Wednesday, October 04, 2006

Professor Lawson, I Presume?

In February 1960 Jim Lawson helped to lead students in Nashville, Tennessee in civil rights protest that helped to shape a generation. The Nashville Movement was arguably the most vibrant local Civil Rights Movement in any American city, and its successes can largely be attributed to Lawson, who helped to shape a generation, including Diane Nash and James Bevel, through his commitment to, understanding of, and passion for social justice. His actions aroused the ire of the conservative university board members at Vanderbilt University where he was a divinity school student. They asked him to withdraw from school. When he refused, they had him expelled.


A great deal of Lawson's appeal and charisma came from his capacity to teach. he taught students about the history of nonviolence.
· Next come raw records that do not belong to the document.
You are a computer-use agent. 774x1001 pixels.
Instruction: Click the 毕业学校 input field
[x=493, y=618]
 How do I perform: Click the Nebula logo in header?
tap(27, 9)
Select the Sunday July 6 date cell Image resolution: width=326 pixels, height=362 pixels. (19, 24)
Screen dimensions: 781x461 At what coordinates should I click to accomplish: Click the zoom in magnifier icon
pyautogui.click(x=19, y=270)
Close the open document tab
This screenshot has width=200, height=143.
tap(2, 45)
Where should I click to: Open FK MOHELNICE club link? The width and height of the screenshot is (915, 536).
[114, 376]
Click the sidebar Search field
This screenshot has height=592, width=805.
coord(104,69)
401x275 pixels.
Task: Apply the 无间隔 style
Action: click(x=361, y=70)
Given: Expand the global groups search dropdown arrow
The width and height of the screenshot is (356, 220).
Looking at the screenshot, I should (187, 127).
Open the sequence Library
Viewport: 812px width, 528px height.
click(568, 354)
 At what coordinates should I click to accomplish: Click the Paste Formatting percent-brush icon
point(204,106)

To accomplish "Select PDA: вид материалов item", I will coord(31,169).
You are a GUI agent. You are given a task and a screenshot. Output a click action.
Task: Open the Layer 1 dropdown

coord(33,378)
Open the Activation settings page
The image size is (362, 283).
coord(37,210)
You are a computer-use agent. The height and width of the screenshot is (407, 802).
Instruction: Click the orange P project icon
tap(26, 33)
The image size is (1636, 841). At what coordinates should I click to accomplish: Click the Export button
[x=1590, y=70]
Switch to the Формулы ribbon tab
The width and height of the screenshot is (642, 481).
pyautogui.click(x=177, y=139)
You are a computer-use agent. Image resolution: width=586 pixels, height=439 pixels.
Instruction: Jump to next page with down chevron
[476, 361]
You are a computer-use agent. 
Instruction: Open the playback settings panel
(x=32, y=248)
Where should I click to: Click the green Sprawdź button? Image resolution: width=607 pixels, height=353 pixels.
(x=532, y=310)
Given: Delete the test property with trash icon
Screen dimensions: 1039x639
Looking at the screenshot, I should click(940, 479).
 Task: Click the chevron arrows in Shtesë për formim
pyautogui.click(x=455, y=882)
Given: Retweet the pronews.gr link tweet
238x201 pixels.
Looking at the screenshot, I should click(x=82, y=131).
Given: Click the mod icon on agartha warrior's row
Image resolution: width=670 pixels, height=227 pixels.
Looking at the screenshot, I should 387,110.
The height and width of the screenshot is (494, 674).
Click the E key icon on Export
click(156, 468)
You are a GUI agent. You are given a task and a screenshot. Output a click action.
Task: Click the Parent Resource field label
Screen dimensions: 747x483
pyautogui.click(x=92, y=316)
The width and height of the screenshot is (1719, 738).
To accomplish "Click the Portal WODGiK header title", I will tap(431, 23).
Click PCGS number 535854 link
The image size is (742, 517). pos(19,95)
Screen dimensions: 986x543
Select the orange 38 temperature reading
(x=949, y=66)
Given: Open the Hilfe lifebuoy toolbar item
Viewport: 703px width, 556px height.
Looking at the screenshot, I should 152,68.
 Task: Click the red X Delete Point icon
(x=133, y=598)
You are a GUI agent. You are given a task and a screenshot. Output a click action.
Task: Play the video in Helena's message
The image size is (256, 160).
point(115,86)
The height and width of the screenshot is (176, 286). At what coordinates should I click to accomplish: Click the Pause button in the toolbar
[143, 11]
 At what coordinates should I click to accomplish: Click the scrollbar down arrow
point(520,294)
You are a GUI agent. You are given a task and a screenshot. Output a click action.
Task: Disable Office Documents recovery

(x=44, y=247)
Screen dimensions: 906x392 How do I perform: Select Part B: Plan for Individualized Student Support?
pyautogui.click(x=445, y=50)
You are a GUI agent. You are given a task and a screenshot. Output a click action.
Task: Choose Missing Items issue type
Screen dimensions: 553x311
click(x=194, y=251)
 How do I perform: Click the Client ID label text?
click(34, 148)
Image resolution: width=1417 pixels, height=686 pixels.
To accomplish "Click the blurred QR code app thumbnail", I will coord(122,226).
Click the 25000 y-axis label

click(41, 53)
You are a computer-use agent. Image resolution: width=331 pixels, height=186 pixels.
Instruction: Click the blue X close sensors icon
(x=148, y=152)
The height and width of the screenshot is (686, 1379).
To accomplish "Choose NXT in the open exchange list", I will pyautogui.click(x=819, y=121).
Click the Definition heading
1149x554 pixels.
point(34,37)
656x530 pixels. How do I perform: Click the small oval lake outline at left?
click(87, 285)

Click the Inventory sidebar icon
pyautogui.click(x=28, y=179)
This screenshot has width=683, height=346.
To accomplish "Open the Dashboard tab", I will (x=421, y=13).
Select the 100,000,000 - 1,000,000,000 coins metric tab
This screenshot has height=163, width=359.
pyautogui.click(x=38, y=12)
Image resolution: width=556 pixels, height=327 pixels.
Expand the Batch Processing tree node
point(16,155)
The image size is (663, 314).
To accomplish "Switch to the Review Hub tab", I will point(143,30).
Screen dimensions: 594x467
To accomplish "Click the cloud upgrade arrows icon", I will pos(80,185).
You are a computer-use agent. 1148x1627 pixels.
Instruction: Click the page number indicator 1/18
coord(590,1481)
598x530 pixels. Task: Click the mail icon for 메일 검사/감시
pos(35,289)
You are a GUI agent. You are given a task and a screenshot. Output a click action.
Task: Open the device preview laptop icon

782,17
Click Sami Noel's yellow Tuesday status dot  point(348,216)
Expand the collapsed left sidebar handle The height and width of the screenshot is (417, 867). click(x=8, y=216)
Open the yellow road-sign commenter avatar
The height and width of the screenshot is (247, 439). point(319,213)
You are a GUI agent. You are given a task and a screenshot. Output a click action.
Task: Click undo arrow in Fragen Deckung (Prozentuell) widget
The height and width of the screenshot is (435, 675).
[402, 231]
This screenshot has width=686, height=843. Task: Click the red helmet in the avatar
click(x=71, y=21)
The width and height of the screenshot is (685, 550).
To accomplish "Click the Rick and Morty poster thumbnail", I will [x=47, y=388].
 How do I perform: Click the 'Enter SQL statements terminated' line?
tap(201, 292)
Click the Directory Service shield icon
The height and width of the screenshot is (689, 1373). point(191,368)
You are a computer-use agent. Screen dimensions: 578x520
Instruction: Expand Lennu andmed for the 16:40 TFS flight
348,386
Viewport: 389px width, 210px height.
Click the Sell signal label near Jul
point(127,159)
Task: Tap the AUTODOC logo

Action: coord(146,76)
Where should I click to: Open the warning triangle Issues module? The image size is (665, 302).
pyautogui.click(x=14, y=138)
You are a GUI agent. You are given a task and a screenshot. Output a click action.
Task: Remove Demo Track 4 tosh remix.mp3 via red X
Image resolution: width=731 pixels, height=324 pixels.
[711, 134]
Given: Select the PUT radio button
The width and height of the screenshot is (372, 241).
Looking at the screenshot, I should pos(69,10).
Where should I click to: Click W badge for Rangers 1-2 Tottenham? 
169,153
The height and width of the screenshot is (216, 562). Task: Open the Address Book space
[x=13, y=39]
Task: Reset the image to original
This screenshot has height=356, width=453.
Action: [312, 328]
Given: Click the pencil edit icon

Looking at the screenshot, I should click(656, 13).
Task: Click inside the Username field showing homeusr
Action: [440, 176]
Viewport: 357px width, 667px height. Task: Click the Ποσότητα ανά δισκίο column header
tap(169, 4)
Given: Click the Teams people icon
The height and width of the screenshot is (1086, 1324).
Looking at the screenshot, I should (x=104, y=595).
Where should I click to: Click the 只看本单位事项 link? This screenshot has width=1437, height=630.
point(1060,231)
He taught them the techniques that helped to revolutionize the Movement. And he taught them how to carry themselves with humble dignity, to have self-respect, and to stand up for something larger than themselves. Now Lawson finds himself teaching at Vandy, the place that once turned him into a pariah. Vanderbilt has hired Lawson on as a visiting professor in the city where he taught so many such important and far-reaching lessons.


I have gotten to know Lawson's good works well as I have progressed on my manuscript on the Freedom Rides. The Nashville Movement proves vital in the telling of that story, and Lawson is among the vital figures in Nashville. This wonderful denouement, which the New York Times story tells well, is yet another story symbolizing the attempts at reconciliation going on across the new New South.